First thing, you should note that people suck at shorting and going long. lol... just kidding. So, before you continue reading, take a look at the notes I have on the chart.
Welcome back. First, lets look at the "BTCUSD longs" trend since the downtrend. Notice how at every peak, the BTCUSD Longs peak out. And each big downtrend resulted in a correlated uptrend with long positions. And through that last uptrend AND downtrend, they've remained flat. What does this mean? It means that the market is turning neutral in their positions. It's sad that it's taken a 60% drop and 6 months of downtrending for people to realize that we're in a bear market. And, and by the charts, they still think we're neutral!
Usually I try to trade against market sentiment. Because very often, it is wrong. People get emotionally invested into the price action, and it skews their views into an inappropriate bias. But sometimes, market sentiment is correct. What I've noticed, is that market sentiment is never correct at the bottom nor the top of swing highs and lows. Otherwise, we'd all be rich!

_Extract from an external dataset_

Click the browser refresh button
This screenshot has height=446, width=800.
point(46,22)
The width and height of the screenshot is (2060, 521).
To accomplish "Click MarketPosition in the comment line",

What moves the market is big money. Whales, institutions, etc. And if you take a look at the correlation between these peaks and valleys of ACTUAL price and net longs/shorts at those peaks and valleys, you will see that what i said is VERY true. If EVERYONE is bullish, then we're probably topping out, if EVERYONE is bearish, then we're probably hitting a bottom. Most retail investors are always late to the party.
That being said. Let's take a look at BTCUSD Shorts. People suck at shorting. Why? People the natural slope of the market is up. It's always harder to short, and people tend to shy away from it. So when do they choose to short? When the downtrend is obvious and its way too late.
Well guess what. Take a look at each yellow circle here. Notice whenever the Shorts reach a peak, the price spikes up and shorts get liquidated. Note this, the big money needs liquidity in the market to keep it moving. For example, say we are in a downtrend. We are reaching near the bottom of the downtrend (or the buy zone/accumulation period), and retail investors are finally catching on. They begin to short. EVERYONE is selling. If everyone is selling, then where are the buyers? Who can you sell to if there are no buyers? So, what do you have to do as a result of there being an illiquid order book of people trying to catch a falling knife? You've got to pump the price up, liquidate the shorters, and keep the market moving in order to reach your accumulation/buy zone. It happens ALL the time, and the crypto market is just now starting to see how this all works because it was in such a long bullish stretch. These pumps and dumps happen in every market, and its to provide liquidity. It is a market scheme. It isn't very ethical, but its what big money does to keep the market moving. It's a form of greed, but its how the market works.
Take a note of where both Longs and Shorts are now. When we begin to see the two lines converge, then that is a sign that at least some type of trend pause, or reversal is ahead.